New Source of Revenue: Archived Photos

Robert Levine, Sony Taps Into Photo Archive as a Resource During Hard Times, 5/29/08 New York Times (Music).

Summary -- The shelves at Sony’s New York headquarters hold decades of music history, which the company hopes to use to attract new revenue.

An Article Meant for This Blog?!

The Patry Copyright Blog pointed OTCS to the article Borrowing the Blues: Copyright and the Contexts of Robert Johnson, by Olufunmilayo Arewa (Northwestern University School of Law, Public Law Research Paper No. 08-19, May 13, 2008).

Patry's take on the article here.

May 28, 2008

Viacom v. YouTube - Answer

Though not a "music case" per se, we venture to link to the Defendants' Answer in Viacom v. YouTube. The outcome of this case, without doubt, will have a tremendous impact on the world of copyright and in turn, the evolution of the music business in the digital age.

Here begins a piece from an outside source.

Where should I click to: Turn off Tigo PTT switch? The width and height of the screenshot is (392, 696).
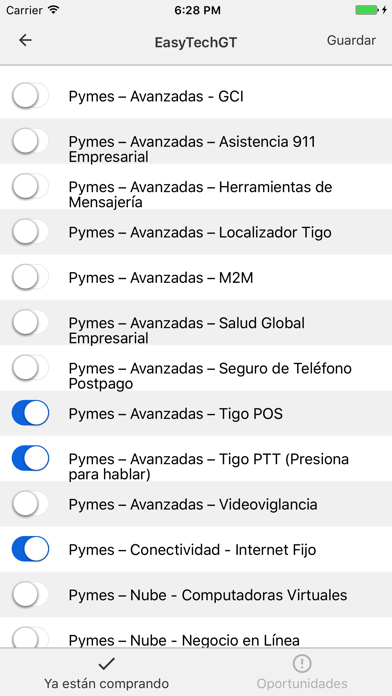30,458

In reading the Answer, note that Defendants take the rare step of providing an introduction Rather than merely admit, deny, or d.k.i, Defendants offer a glimpse at their theory of the case.

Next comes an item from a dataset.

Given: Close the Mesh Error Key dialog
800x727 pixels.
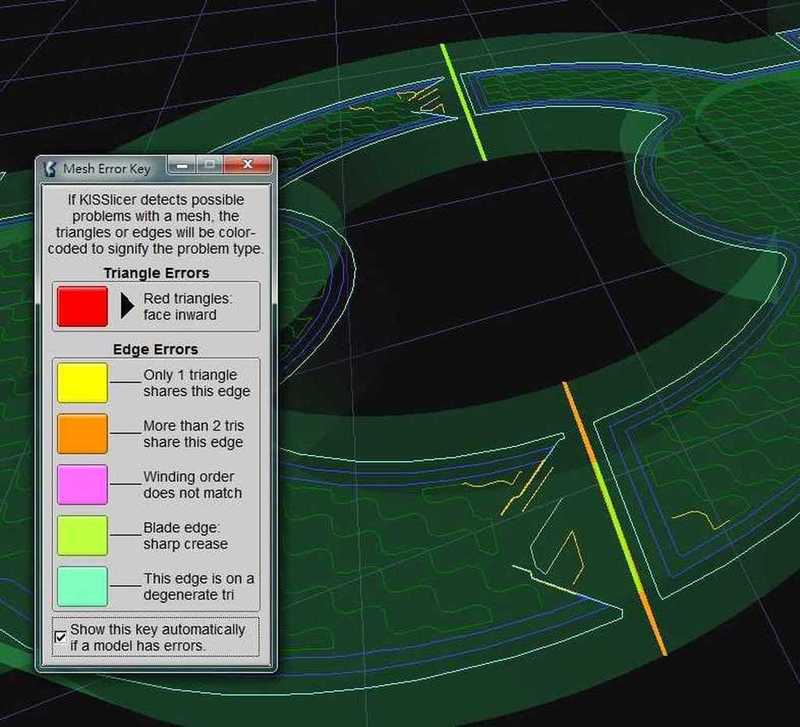Looking at the screenshot, I should pos(246,166).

Note also that Defendants assert twelve affirmative defenses. Although this case is pending in Federal Court in the Southern District of New York, in New York State courts (and especially the Second Department), one sentence affirmative defenses bereft of any factual support are subject to dismissal. Here, the affirmative defenses are one sentence and completely bereft of any factual support. [New York practioners: if you would like case citations, shoot an e-mail to OCTS.) Would Plaintiff's lawyers pursue such a motion, or would it be a waste of time, especially if Defendants can file an Amended Answer?

May 27, 2008

Sampling Suit - West, Common, & Redman

Rolling Stone reports:
Kanye West, Common, Method Man and Redman were all sued for sampling late jazz artist Joe Farrell’s 1974 song “Upon This Rock” without permission.

The case was filed in SDNY. Complaint below:

Read this doc on Scribd: Firrantello v West et al COMPLAINT

[Firrantello v. West et al., No. 08-cv-4785 (S.D.N.Y. filed 5/22/08)]

Vacating DMX Order Where Improper Service

A $1.5mil judgment against DMX was vacated by a Maryland state court judge after finding that the rapper was not properly served process.

His lawyer argued that the defamation-claim plaintiff did not properly serve DMX with the lawsuit papers and was unaware of the case against him.

Any readers from Maryland, please feel free to drop a line on the service requirements under state law. In New York, service of process is governed by CPLR Article 3. For example, for service upon an individual, see CPLR 308. Also, under New York law and objection that the summons and complaint were not properly served is waived if, having raised such objection in a pleading, the objecting party does not moved for judgment on that ground within sixty days after serving the pleading. CPLR 3211(e).